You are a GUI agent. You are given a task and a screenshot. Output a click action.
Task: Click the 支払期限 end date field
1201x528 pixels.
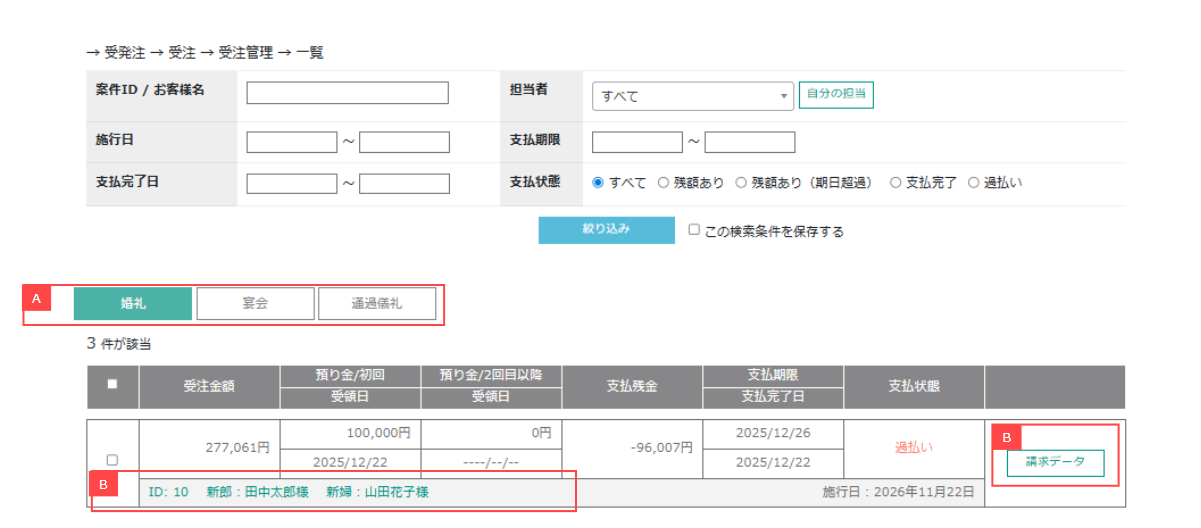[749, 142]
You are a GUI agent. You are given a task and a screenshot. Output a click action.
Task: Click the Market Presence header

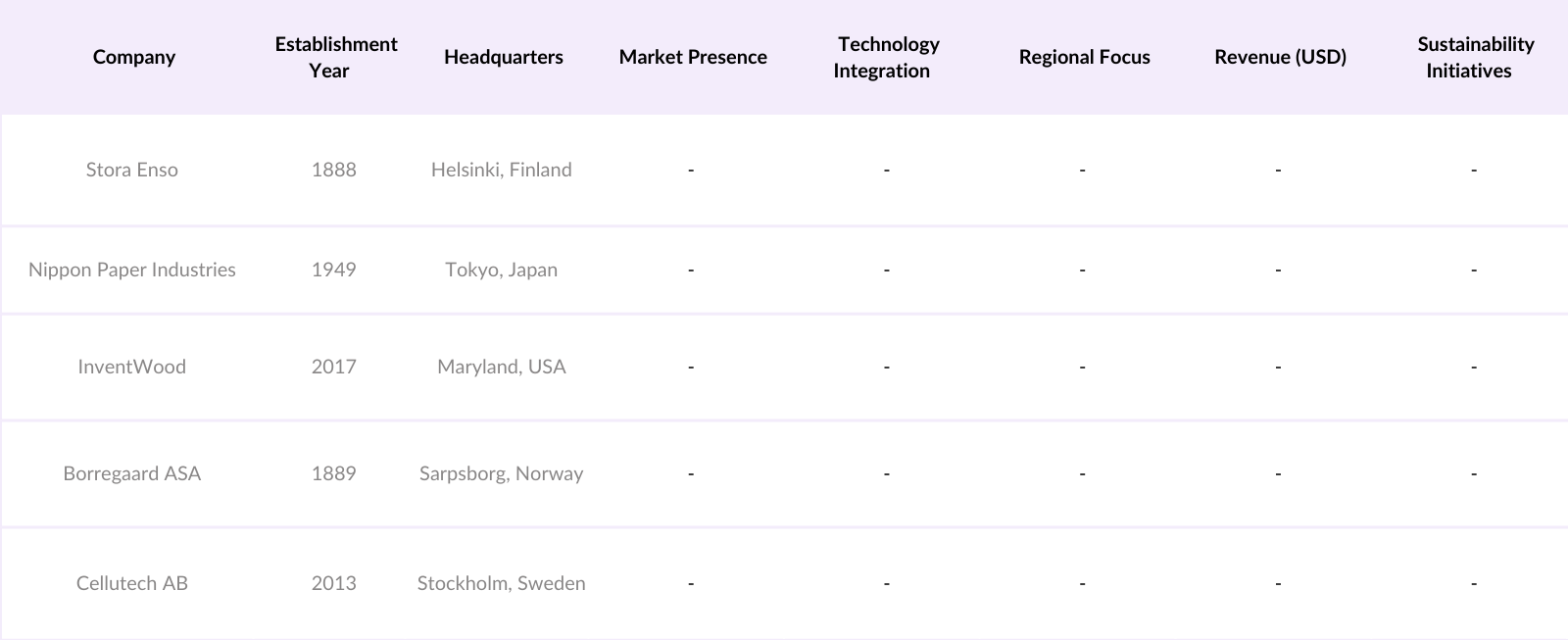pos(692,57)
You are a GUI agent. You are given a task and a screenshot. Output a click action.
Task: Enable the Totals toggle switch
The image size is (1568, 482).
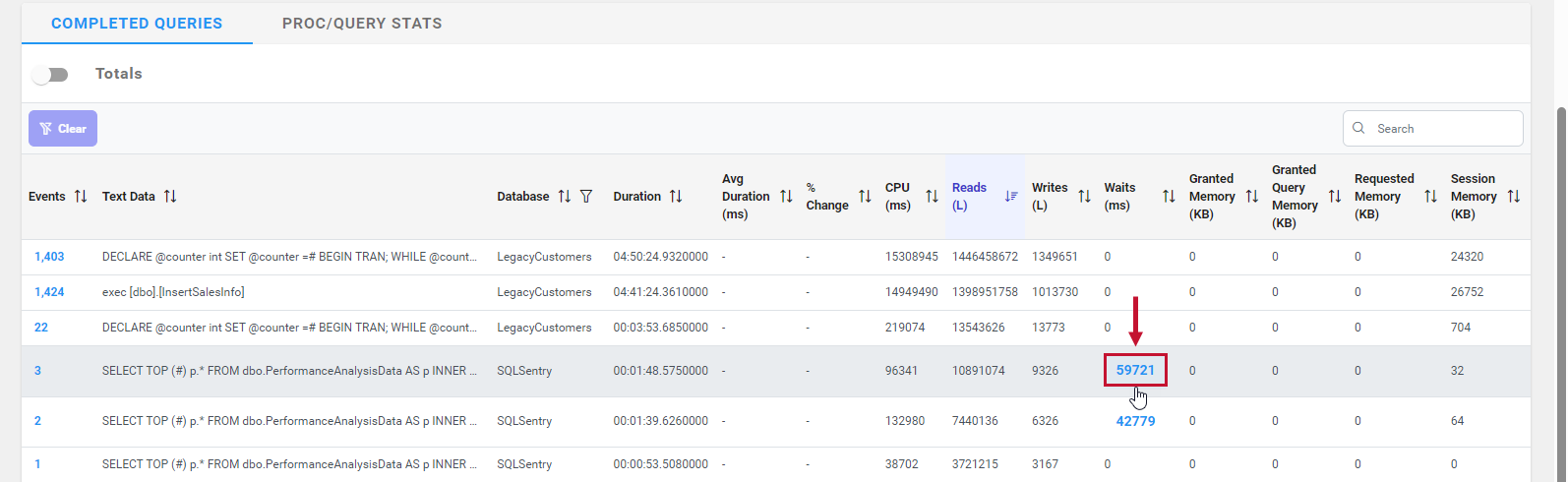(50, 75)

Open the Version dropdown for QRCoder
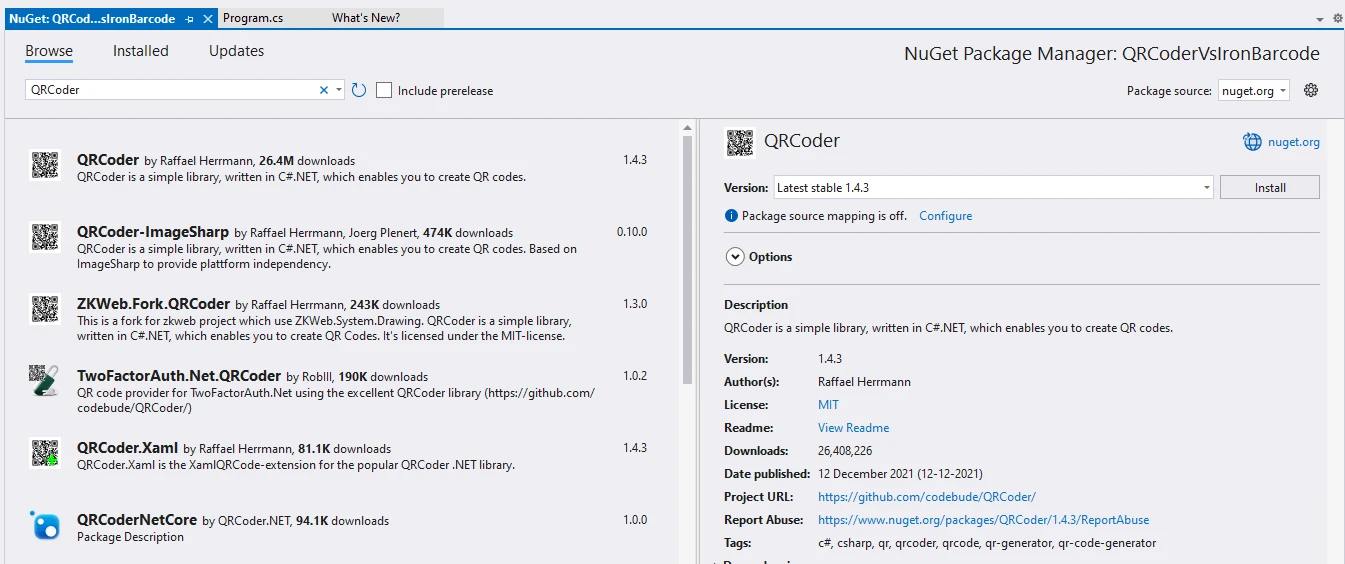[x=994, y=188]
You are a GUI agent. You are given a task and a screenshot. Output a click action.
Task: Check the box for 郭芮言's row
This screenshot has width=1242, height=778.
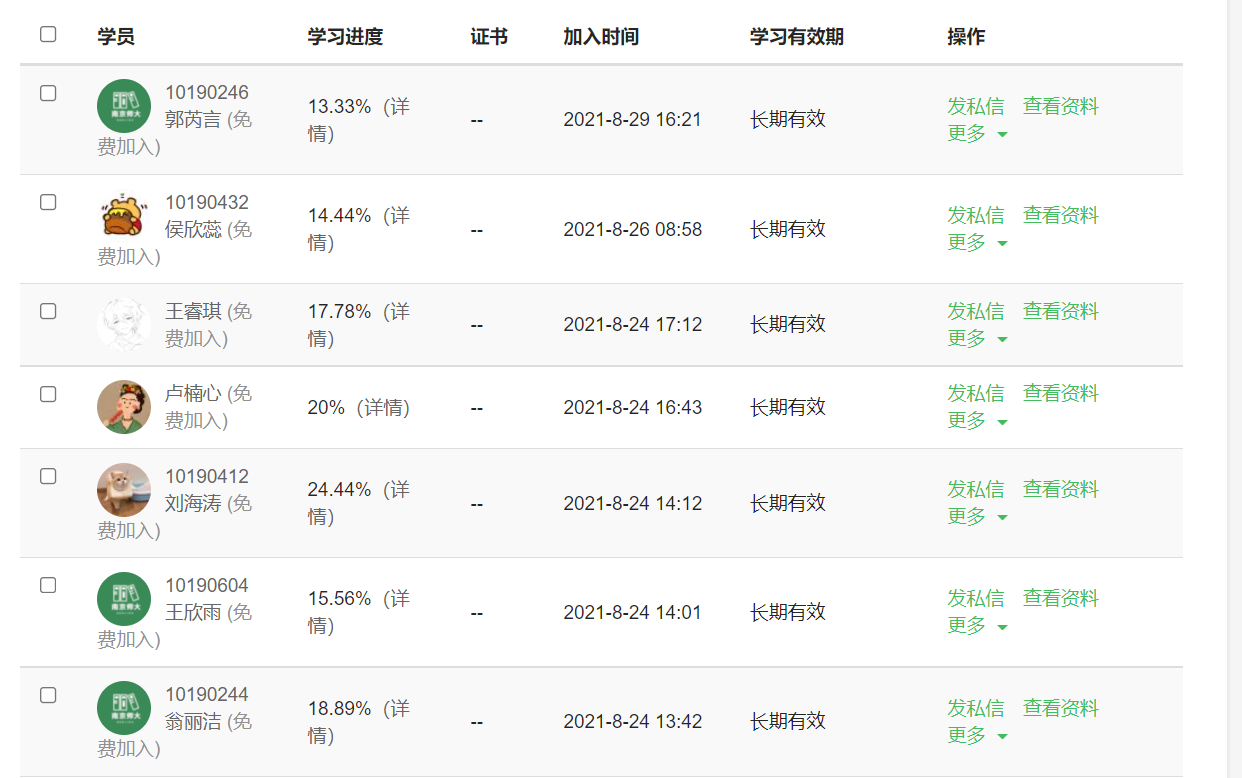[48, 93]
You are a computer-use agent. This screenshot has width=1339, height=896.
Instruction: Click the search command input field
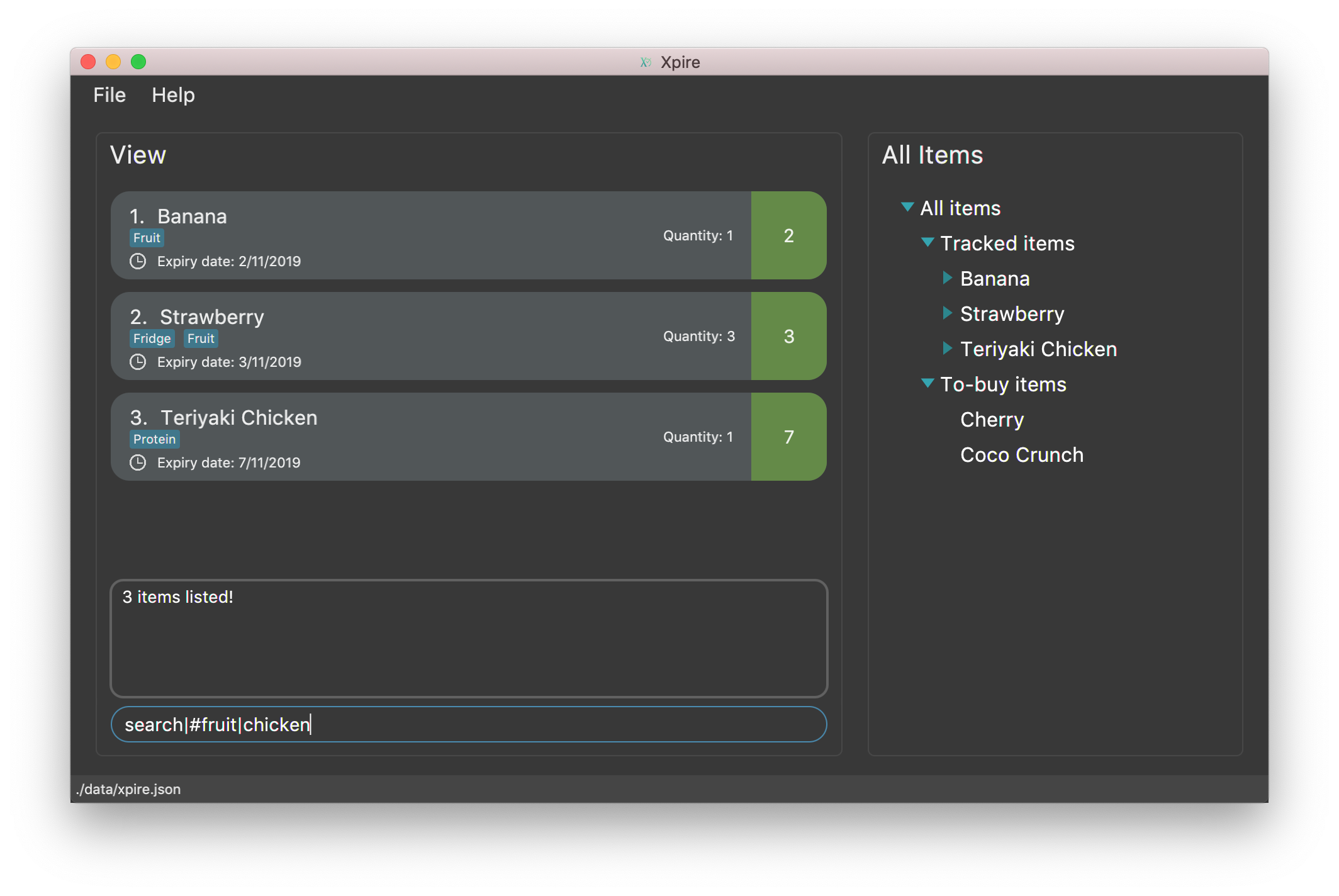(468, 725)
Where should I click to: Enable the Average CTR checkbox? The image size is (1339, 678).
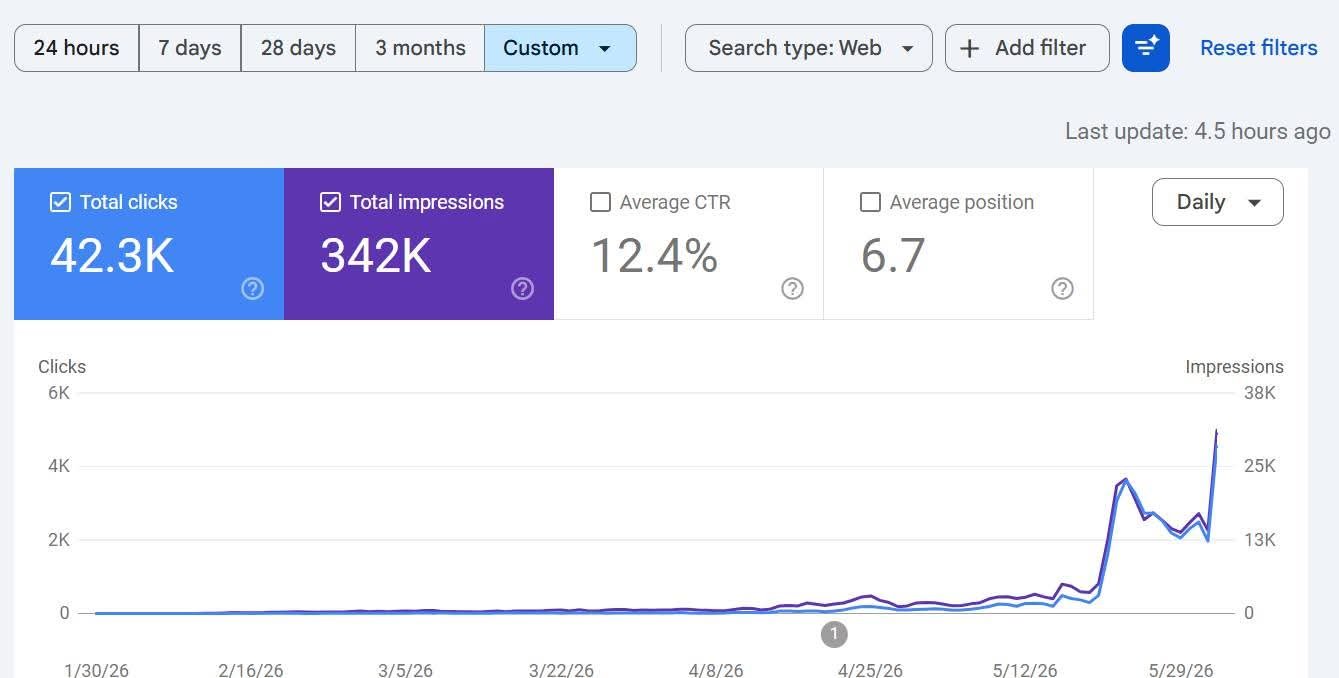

--- --- ---

▶ Your assignment: With the pictures omitted, copy exactly the lines from the line that contains "Task: Check the box for 郭芮言's row" through the end of the material.

▶ Task response:
Task: Check the box for 郭芮言's row
This screenshot has width=1242, height=778.
[48, 93]
You are a computer-use agent. This screenshot has width=1339, height=896.
Instruction: Click the search command input field
(468, 725)
Where should I click to: Enable the Average CTR checkbox? The image size is (1339, 678).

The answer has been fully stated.